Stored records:
◇ ◇ ◇

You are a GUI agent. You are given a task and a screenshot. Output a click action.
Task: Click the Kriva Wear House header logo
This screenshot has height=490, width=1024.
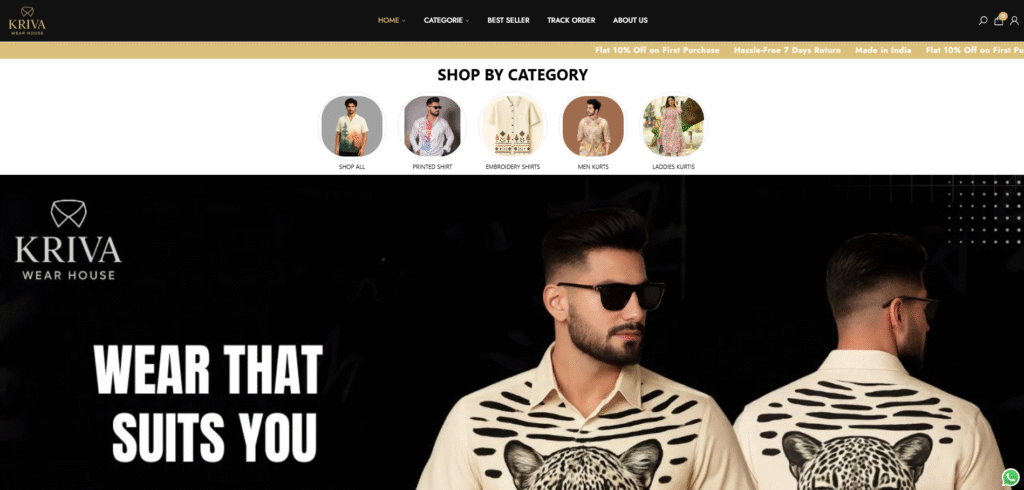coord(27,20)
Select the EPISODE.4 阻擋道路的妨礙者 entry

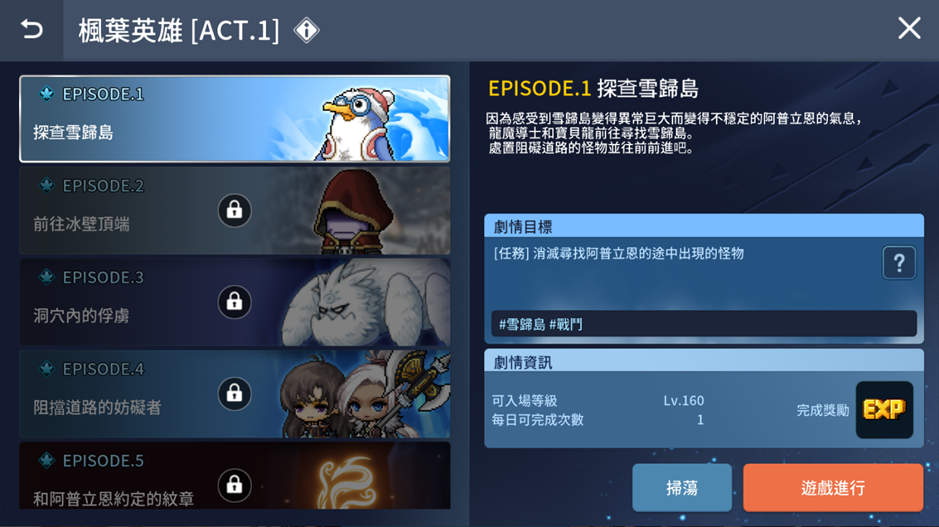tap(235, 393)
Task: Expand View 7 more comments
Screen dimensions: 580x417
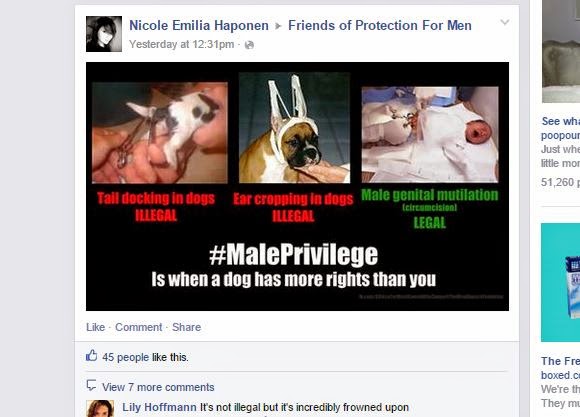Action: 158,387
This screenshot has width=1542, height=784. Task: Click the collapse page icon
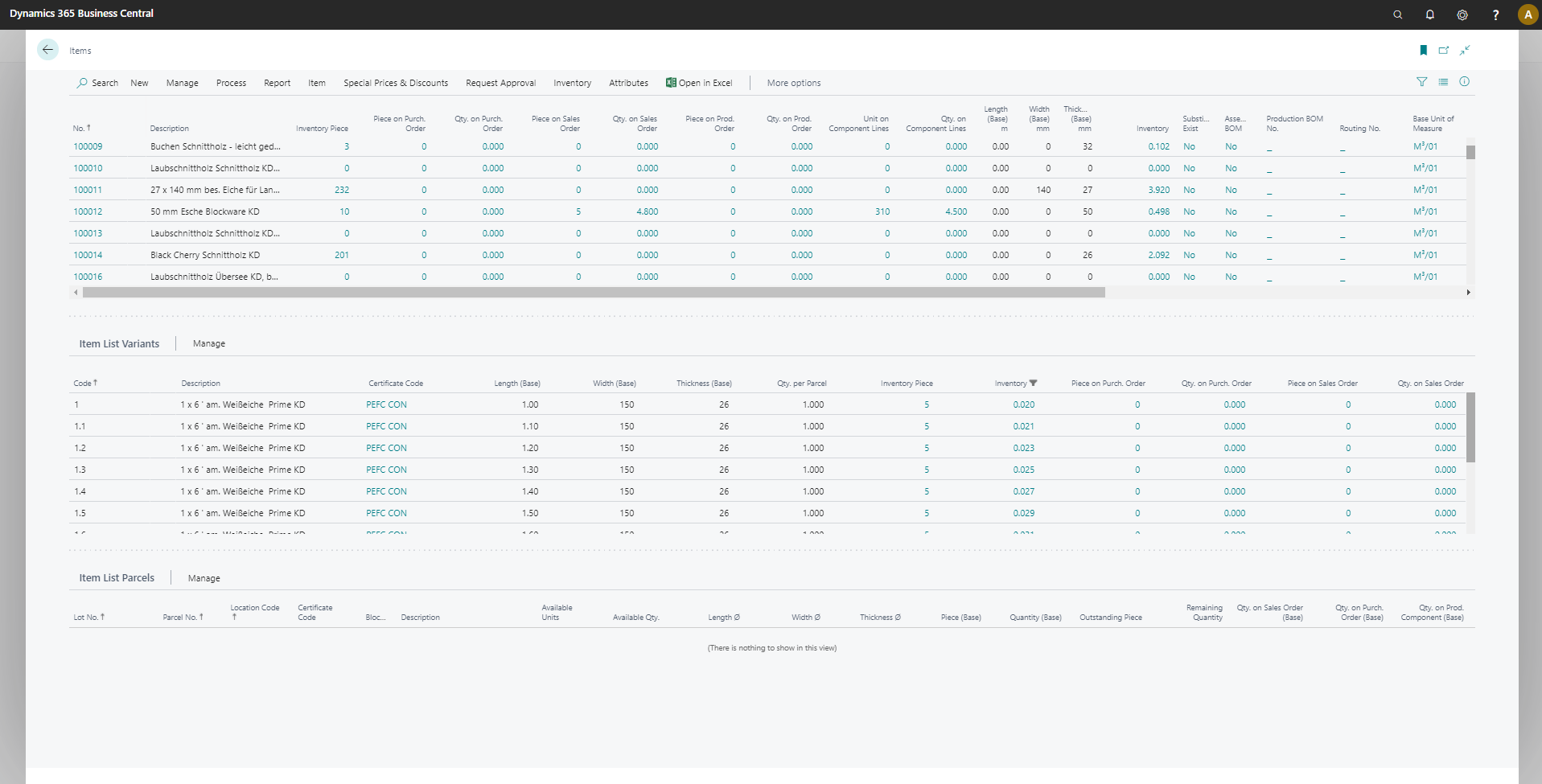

◇ ◇ ◇

The copy must begin at the line containing "Screen dimensions: 580x417" and end at the last line of the data above, with every line retyped exactly and no pictures included.

Expected output
Screen dimensions: 580x417
Action: 158,387
This screenshot has width=1542, height=784. Task: Click the collapse page icon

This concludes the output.